EXERCISE PROMPT:
After finding the line that contains "The width and", give again that line and each one following it, exactly, until the records end.

*** MATERIAL TO PROCESS ***

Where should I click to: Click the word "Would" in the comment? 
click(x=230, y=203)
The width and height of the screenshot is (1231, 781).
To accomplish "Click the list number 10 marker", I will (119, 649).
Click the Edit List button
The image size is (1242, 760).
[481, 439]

*** End of MATERIAL TO PROCESS ***

FINISHED TASK:
The width and height of the screenshot is (1231, 781).
To accomplish "Click the list number 10 marker", I will (119, 649).
Click the Edit List button
The image size is (1242, 760).
[481, 439]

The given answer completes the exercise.